W naszych tekstach wciąż podkreślamy fakt, że lewica od początku niekoniecznie rozchodziła się z mainstreamem społeczeństwa burżuazyjnego w kwestiach ekonomicznych, niemniej kładła zawsze nacisk na idee progresywizmu, zrodzone przez radykalne ruchy drobnomieszczańskie. W tym sensie jej opozycja wobec marksizmu istniała od zawsze. Lewica demokratyczno-liberalna podzielała krytycyzm marksistowski wobec ekonomii burżuazyjnej, nie podzielając sedna tej krytyki, a więc roli przemysłowej klasy robotniczej.
Krytycyzm wobec ekonomii burżuazyjnej wyrażał się i coraz bardziej sprowadzał w ciągu kolejnych dekad do zagadnienia podziału.

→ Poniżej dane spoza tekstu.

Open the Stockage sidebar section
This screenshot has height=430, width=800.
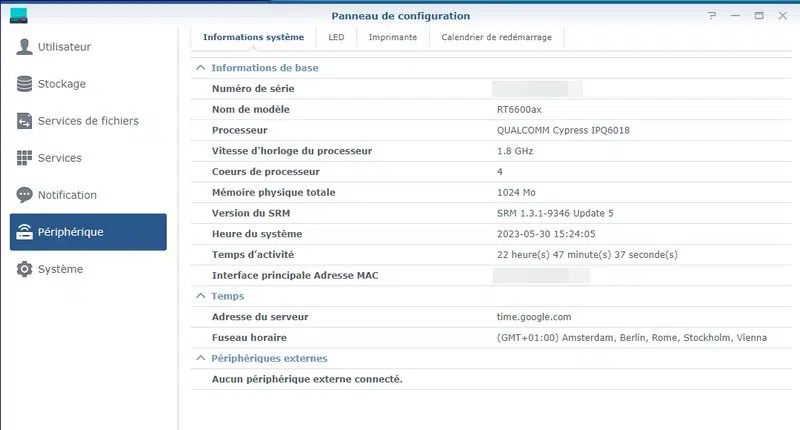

Jednym słowem, rozwiązując poprzez odesłanie w niebyt kwestii sposobu produkcji, lewica skupiła się na definiowaniu swej odmienności nie tyle od prawicy (której rozwiązanie ekonomiczne akceptowała), co od „faszyzmu”. W zdecydowanym stopniu lewica przyczyniła się do zrównania „komunizmu” radzieckiego z faszyzmem, a ściślej z nazizmem, ze względu na nacisk na kwestie wolności indywidualnej i szacunek dla instytucji demokratycznych.

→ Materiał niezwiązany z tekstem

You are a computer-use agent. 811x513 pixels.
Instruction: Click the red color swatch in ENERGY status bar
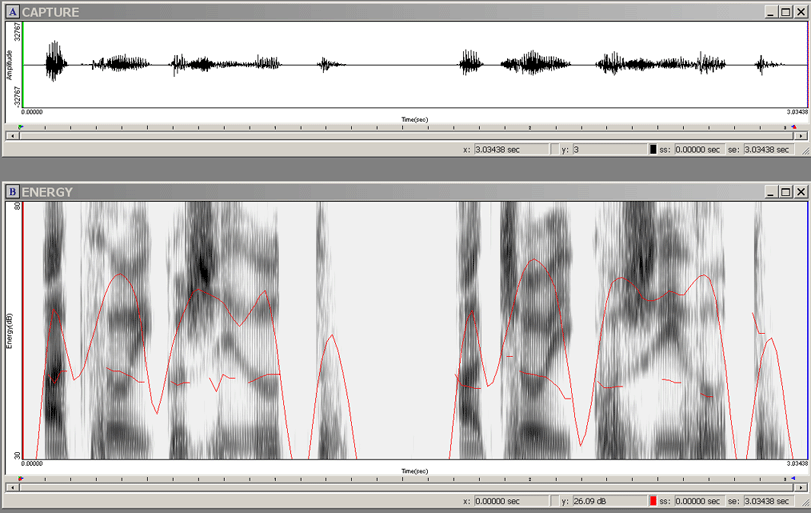click(652, 500)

Marks był uczniem klasycznej ekonomii burżuazyjnej i podzielał jej pogląd na źródła bogactwa społecznego. Różnica między marksizmem a nurtami socjalistycznymi i anarchistycznymi polegała właśnie na rozumieniu źródeł bogactwa. Źródłem wartości jest praca ludzka, co zostało przyjęte i przyswojone przez myśl lewicową. Lewica natomiast nie przyjęła do wiadomości faktu, że źródłem bogactwa (które nie jest tożsame z wartością, będąc kategorią podziału specyficznego dla wolnego rynku obejmującego rynek siły roboczej) pozostaje zarówno praca, jak i ziemia (czyli zasoby przyrodnicze).
W efekcie, paradoksalnie, lewica odnosi się zasadniczo do problematyki podziału wytworzonego bogactwa, pozostawiając konsekwentnie troskę o organizację procesu produkcji kapitałowi, i sprowadzając walkę klasową do walki o sprawiedliwy podział owego bogactwa. Bogactwo jest rozdzielane wedle zasady wartości. Dopóki siła robocza warstw pośrednich była wyceniana wedle zasad rynkowych, interesy przemysłowej klasy robotniczej i warstw pośrednich były zbieżne, zaś sytuacja społeczna owych grup – zbliżona, a nawet pauperyzacja grup pośrednich mogła przewyższać poziom nędzy klasy robotniczej. Proces pauperyzacji dokonywał się bowiem stopniowo i polegał na zbliżaniu się obu grup społecznych w procesie proletaryzacji, o którym pisał Marks.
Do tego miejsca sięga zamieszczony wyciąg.